Trecho selecionado>
Pelos cálculos da equipe de montanhistas, que já têm o projeto descrito no site http://www.brasilpolosul.com.br/, serão por volta de 50 dias de caminhada, andando em média 20 quilômetros por dia. De quebra, Morgado e seus colegas pretendem antes galgar o Maciço Vinson, a montanha mais alta da Antártida, a 4.892 metros acima do nível do mar. Com isso, Morgado será o segundo brasileiro a completar os sete cumes, que, no jargão do alpinismo, significa escalar o ponto culminante de cada continente. O primeiro foi o também pioneiro na escalada ao Everest, o paranaense Waldemar Niclevicz.

Detalhes do exercício> Retome o trecho sobre a expedição dos montanhistas à Antártida e escreva a continuação a partir da última frase.

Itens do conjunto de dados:
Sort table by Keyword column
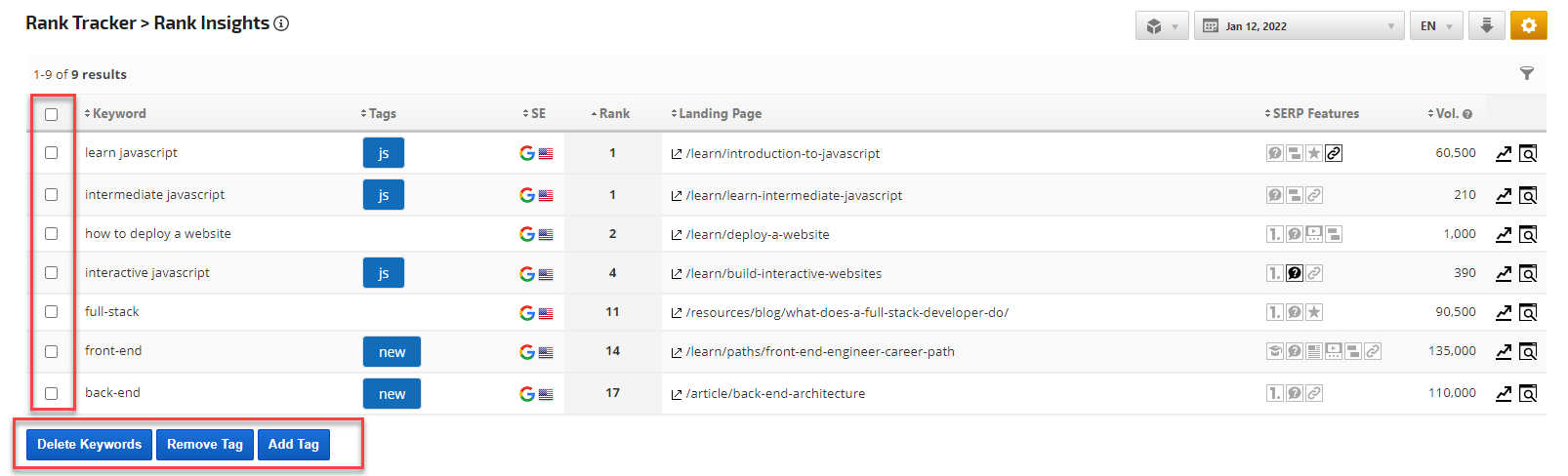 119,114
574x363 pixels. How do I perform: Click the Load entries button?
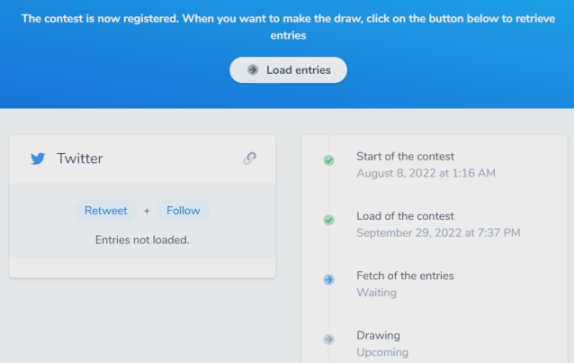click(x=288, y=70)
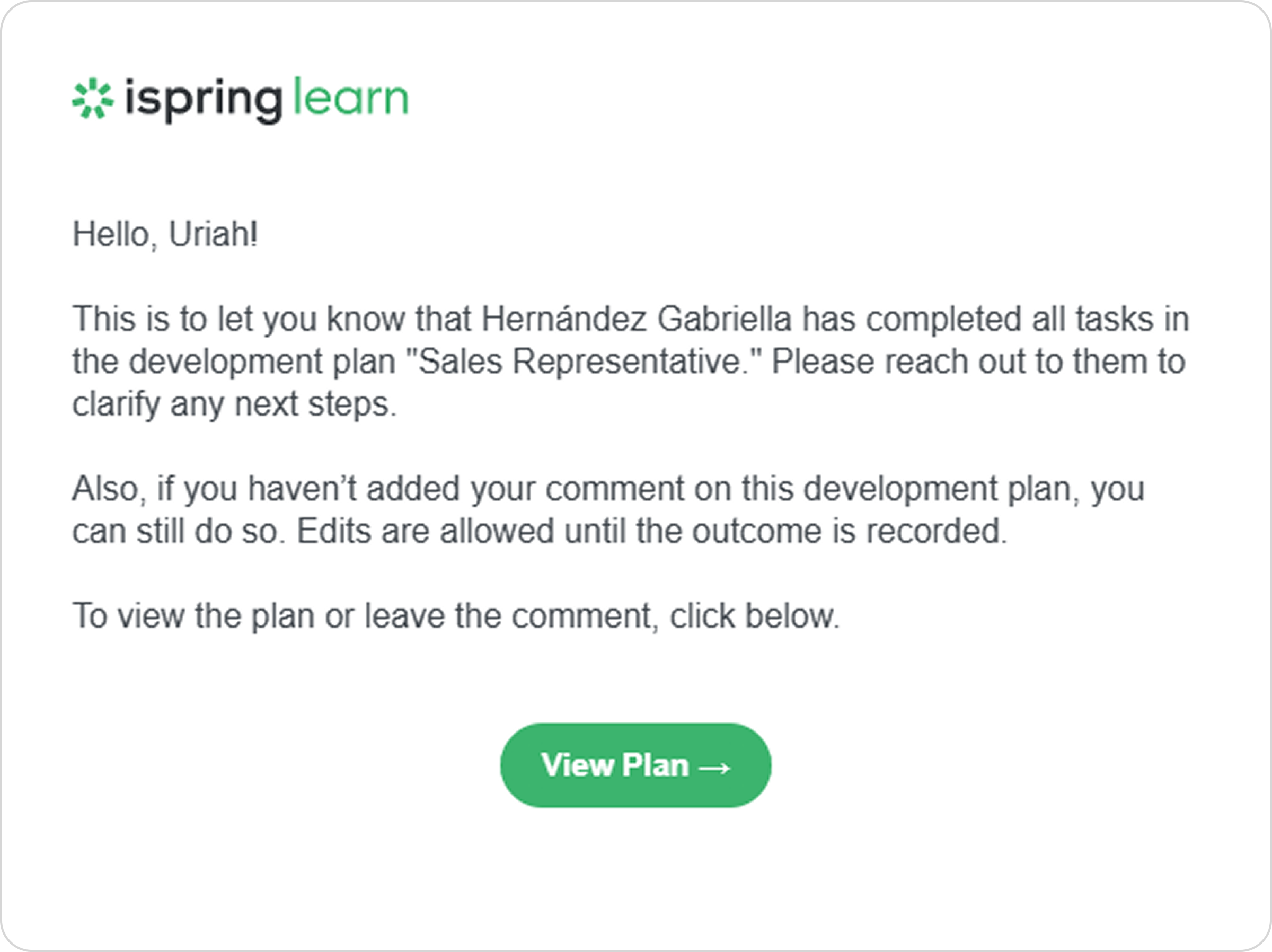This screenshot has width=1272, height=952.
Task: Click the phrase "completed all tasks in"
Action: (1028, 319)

---

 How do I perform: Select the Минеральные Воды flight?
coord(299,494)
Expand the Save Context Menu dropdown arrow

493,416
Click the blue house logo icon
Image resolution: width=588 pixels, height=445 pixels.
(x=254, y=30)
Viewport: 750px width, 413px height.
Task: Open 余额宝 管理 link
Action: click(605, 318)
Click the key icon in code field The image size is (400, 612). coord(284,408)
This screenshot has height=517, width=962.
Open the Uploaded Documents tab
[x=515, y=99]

Resposta da tarefa>
A ideia da expedição, conta Morgado, inclusive em entrevista à TV Estadão (veja abaixo), é desembarcar em Punta Arenas, no Chile, no dia 3 de novembro. A equipe ficará por lá, ganhando peso para gastar as calorias na caminhada ao Polo Sul, até o dia 16 de novembro, quando um avião os levará até o sopé do Maciço Vinson. Depois de escalar a montanha, no dia 3 de dezembro, o avião os pegará e deixará na costa antártica, onde se iniciará a caminhada rumo ao Polo. Cumprindo o objetivo, um avião os resgatará no próprio Polo. O último voo sai do Polo Sul no dia 26 de janeiro, por isso teremos no máximo cinco dias de folga para qualquer eventualidade, explica Morgado.
Depois, o retorno a Punta Arenas e à civilização, para alguns dias de merecido descanso e literalmente de engorda, já que o cálculo de gasto calórico na caminhada até o Polo Sul é de 8 mil calorias por dia, por causa do esforço físico e do frio. É bom frisar que a cada 24 horas entramos em contato com a empresa aérea, passando nossas coordenadas. Se em 36 horas não dermos nenhum sinal, o avião, com base em nossa última coordenada, vai nos resgatar, diz Morgado.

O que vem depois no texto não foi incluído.